Word and element location data
START

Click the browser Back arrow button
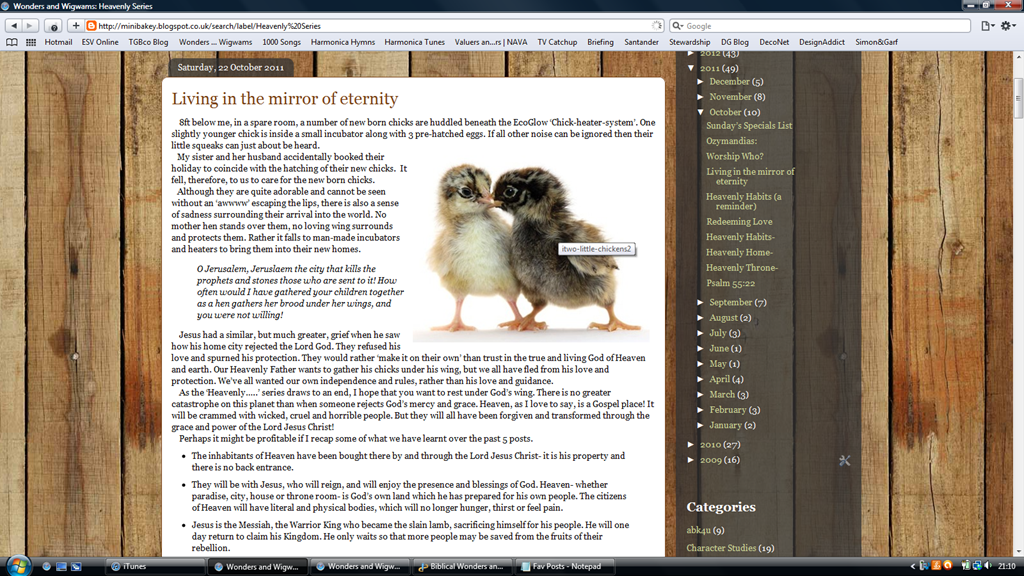 [x=14, y=26]
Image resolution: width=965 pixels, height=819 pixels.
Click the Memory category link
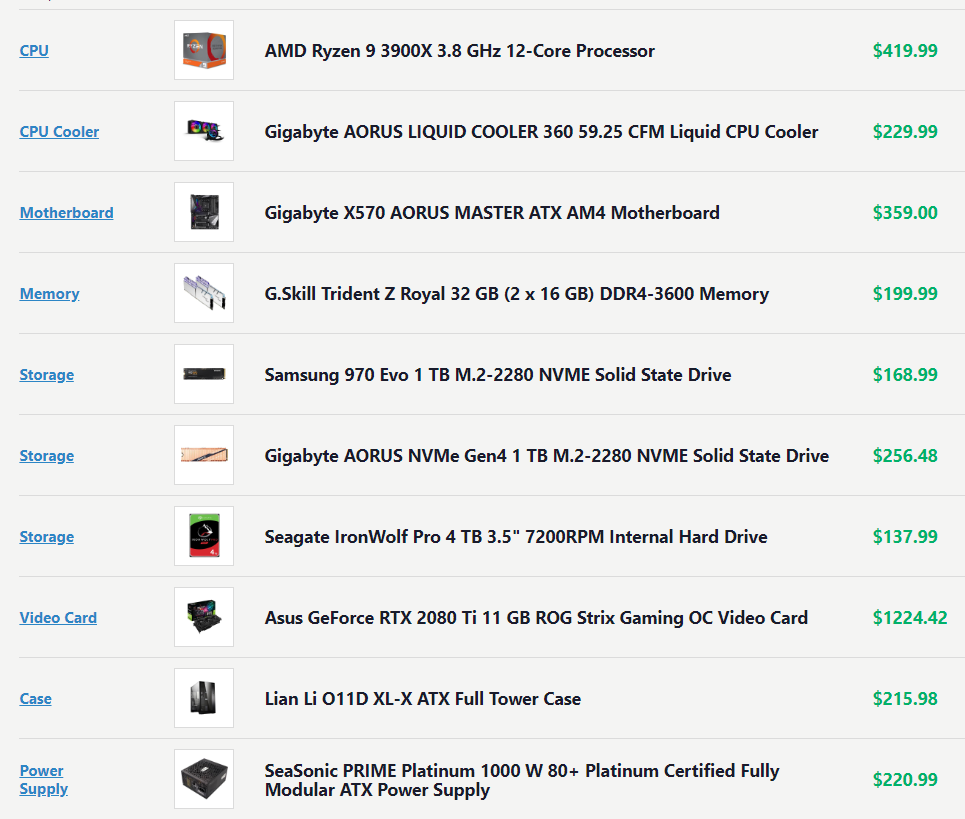point(49,294)
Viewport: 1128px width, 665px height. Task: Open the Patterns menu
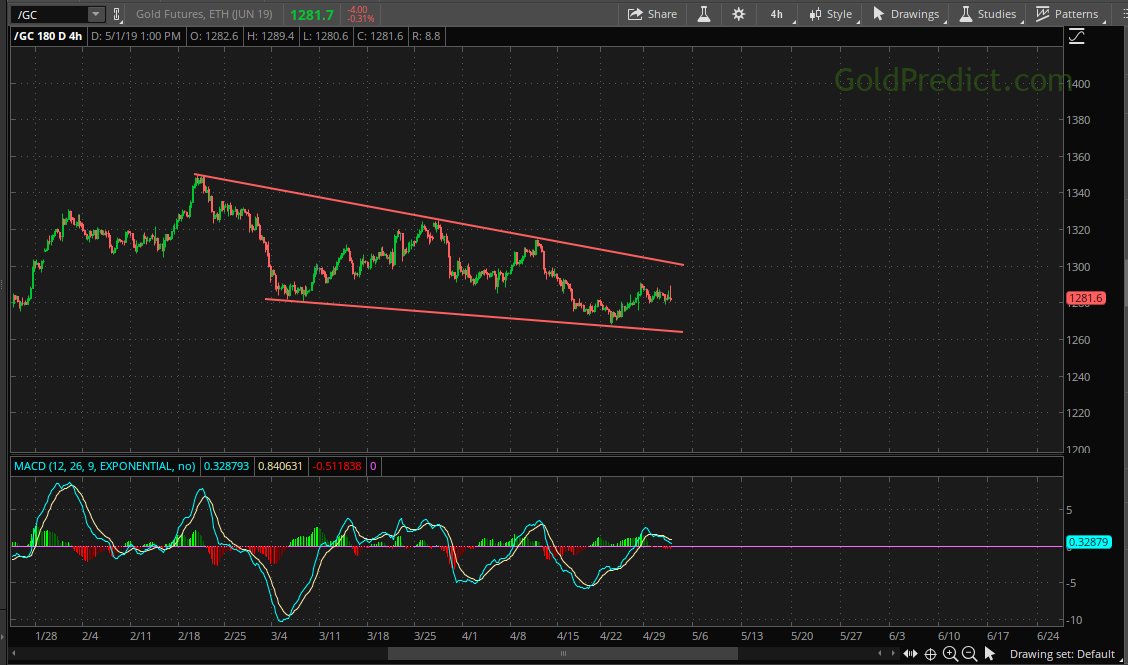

END

Can you repeat all of the data above word for word, leaving out the pictures?

**ANSWER TO THIS EXERCISE**
Click the browser Back arrow button
 [x=14, y=26]
Image resolution: width=965 pixels, height=819 pixels.
Click the Memory category link
point(49,294)
Viewport: 1128px width, 665px height. Task: Open the Patterns menu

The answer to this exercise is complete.